Likewise, as you so rightly suggest, comparing the football of yesteryear with the current game is counter productive – e.g. “players were men in our day, none of this mamby pamby rolling around on the ground, they got up and got on with it”. Yes that was the case, as was the lack of substitutes and playing with 10 men (or less).
The issue I take from your comments is the cheating that occurs in virtually every game I watch in the game as played in 2018. It has now got to the point where the commentators and pundits alike are looking to justify absolutely minimal contact as a sound reason for a player throwing themselves to the ground in seemingly absolute agony. “Yes I believe there was contact there, so it’s definitely a penalty”, how many times per season, even per game in some cases, do we hear that comment. Now it would seem technology is to be used to establish whether or not contact has been made, regardless whether it was sufficient to cause a loss of balance.
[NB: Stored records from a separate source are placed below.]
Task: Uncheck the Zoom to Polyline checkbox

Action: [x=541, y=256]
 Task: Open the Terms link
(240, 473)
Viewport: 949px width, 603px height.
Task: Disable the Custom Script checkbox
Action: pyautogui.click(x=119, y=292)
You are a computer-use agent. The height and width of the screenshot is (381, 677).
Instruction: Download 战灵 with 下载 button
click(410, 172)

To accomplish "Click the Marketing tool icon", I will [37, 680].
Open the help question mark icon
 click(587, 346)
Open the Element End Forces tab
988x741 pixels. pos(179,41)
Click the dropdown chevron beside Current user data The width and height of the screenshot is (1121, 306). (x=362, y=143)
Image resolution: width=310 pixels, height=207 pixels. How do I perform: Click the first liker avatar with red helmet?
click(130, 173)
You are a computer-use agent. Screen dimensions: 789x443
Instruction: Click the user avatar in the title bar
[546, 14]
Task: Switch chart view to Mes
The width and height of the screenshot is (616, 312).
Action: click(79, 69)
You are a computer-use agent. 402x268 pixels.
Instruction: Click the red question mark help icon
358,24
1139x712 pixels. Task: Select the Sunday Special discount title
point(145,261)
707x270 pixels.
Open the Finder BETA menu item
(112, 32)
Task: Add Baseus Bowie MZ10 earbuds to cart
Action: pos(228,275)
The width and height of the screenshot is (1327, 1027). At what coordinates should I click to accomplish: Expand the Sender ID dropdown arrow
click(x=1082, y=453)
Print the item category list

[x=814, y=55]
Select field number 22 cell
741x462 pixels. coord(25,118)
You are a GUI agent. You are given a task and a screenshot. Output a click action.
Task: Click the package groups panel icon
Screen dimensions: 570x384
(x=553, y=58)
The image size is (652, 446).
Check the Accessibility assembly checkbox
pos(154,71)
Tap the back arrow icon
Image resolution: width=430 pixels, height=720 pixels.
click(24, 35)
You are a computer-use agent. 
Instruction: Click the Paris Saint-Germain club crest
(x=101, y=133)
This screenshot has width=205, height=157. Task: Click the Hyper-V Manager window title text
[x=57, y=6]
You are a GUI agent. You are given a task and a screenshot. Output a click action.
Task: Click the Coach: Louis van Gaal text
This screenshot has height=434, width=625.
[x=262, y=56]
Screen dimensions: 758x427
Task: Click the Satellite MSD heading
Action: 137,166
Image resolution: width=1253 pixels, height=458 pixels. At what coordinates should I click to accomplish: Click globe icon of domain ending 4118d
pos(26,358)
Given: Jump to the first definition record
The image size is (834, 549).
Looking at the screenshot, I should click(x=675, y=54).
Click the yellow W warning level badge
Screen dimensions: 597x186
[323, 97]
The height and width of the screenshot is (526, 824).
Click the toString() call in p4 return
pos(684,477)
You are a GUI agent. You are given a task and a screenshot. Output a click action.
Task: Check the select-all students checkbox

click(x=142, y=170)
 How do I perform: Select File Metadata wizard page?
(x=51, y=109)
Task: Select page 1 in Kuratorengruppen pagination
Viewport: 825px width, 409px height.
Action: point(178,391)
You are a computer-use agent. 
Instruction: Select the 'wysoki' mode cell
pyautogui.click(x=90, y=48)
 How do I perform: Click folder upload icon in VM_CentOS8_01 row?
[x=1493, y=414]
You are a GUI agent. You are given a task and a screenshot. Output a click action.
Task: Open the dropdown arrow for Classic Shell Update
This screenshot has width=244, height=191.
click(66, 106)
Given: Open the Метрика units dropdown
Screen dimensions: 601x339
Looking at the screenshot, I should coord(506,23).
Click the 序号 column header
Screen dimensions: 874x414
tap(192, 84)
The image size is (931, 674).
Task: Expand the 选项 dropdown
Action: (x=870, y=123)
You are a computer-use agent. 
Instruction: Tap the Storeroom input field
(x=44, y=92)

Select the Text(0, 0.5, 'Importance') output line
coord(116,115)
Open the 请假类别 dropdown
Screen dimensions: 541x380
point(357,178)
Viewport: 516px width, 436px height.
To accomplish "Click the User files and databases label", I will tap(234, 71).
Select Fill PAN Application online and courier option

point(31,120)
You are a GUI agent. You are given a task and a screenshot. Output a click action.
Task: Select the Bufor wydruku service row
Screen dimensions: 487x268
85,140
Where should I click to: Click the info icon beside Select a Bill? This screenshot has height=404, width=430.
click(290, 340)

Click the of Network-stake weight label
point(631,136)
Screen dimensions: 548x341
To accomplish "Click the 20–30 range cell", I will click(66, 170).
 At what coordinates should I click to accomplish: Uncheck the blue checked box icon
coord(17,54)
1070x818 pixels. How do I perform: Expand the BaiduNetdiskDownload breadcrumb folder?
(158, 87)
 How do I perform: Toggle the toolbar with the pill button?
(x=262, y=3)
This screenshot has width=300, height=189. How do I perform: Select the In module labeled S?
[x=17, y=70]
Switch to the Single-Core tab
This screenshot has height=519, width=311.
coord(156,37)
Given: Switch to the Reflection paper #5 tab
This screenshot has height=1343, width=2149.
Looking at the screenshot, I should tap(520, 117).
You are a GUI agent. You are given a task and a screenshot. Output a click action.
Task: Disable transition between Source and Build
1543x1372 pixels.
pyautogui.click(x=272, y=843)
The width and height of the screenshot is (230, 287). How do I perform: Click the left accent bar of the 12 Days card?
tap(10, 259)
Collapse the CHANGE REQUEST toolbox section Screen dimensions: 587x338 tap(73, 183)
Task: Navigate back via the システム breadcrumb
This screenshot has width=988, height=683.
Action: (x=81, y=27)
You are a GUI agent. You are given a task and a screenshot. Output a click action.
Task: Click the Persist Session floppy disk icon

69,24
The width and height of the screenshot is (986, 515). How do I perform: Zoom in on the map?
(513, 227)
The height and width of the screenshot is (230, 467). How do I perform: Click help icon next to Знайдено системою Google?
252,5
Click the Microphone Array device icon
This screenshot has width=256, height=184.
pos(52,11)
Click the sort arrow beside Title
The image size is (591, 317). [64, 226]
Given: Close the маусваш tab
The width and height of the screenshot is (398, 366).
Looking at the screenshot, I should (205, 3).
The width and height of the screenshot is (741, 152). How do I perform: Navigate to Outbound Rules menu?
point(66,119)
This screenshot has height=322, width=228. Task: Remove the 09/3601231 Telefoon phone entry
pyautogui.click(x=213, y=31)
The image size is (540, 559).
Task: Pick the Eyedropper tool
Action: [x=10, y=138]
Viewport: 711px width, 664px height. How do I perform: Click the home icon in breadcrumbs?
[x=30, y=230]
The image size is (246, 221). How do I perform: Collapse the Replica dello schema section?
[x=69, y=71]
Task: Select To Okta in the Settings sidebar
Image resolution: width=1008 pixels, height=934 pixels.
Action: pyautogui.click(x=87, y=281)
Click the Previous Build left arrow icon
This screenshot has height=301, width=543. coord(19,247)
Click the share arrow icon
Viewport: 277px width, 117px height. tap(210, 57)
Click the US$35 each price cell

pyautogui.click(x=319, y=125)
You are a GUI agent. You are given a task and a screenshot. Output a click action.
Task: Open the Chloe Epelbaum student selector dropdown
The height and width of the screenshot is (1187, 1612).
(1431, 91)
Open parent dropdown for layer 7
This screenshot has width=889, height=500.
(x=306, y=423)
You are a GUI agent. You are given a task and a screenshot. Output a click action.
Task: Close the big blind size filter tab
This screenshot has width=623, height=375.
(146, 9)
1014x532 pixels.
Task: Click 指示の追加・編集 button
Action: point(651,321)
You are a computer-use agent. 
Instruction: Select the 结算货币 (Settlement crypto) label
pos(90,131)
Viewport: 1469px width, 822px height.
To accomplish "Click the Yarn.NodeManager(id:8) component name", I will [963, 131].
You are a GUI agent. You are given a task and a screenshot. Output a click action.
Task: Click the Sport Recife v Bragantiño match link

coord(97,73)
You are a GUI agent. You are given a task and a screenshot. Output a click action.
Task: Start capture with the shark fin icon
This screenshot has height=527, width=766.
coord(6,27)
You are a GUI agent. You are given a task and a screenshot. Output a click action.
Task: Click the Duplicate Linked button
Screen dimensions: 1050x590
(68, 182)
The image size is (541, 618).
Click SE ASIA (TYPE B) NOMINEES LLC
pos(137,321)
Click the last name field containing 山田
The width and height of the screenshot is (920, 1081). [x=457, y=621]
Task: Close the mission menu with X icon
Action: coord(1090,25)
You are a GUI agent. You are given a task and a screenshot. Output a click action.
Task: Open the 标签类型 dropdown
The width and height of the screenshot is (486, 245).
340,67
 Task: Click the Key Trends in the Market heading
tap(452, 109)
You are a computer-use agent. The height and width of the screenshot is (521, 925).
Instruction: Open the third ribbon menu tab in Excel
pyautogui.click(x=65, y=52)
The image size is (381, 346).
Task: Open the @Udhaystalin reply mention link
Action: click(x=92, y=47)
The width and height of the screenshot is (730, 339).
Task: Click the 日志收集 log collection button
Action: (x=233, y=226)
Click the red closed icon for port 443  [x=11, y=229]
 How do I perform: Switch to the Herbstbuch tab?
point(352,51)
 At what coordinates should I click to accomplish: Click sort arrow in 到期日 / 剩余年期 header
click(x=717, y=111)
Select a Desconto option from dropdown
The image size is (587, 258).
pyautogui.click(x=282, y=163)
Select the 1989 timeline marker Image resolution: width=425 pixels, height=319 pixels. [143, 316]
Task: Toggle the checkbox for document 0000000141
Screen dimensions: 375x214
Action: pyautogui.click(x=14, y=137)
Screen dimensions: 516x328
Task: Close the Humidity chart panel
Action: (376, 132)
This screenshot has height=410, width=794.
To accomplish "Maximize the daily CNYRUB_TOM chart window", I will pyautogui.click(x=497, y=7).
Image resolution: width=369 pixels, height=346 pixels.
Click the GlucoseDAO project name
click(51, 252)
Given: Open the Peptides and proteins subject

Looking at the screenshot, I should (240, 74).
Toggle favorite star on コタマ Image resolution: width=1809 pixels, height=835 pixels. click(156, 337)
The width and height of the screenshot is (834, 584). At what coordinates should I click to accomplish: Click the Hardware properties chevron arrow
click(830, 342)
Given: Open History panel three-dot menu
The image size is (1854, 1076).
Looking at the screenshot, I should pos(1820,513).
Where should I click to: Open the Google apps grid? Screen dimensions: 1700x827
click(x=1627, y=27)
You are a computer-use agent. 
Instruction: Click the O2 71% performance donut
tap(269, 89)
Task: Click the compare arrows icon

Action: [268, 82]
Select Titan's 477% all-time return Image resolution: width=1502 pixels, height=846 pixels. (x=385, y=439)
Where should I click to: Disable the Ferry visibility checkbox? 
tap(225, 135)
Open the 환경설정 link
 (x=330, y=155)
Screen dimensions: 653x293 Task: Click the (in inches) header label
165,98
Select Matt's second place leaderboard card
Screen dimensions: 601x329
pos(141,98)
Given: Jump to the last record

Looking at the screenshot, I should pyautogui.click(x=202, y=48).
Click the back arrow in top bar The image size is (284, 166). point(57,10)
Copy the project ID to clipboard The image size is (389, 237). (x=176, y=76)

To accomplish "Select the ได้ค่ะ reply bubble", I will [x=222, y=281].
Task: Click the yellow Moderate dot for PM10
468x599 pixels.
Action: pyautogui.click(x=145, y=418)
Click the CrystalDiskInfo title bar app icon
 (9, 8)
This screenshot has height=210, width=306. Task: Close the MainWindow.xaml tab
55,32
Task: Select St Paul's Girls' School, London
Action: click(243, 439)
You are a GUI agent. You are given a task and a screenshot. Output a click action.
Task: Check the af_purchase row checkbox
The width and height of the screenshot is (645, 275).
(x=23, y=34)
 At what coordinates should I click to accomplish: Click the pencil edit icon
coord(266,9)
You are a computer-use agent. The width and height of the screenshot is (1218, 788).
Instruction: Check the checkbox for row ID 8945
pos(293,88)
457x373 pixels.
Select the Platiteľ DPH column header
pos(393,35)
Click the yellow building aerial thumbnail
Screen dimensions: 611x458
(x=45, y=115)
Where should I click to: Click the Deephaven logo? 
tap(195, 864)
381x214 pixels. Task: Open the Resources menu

The merest touch does not warrant an episode of ‘Holby City’. This disease should be eradicated from the game, it’s false and its dishonest. But it would seem that there is a reluctance to deal with the matter from the authorities, it appears that they shield themselves in many instance by letting the match officials take the flack, only this past week I heard a commentator remark – “I think the referee is aware of ‘X’ players reputation for diving so he dismissed the claim” .
Many of the perpetrators of this shameful behaviour are well known to everyone involved in the game, from spectators to the respective authority panels. So when are the authorities going to make a genuine effort to remedy the situation, or is this aspect of the game to receive the same apathetic reaction as the dilemma of the outlandish spending?
LikeLiked by 1 person
Copied and will plagiarise! Excellent points.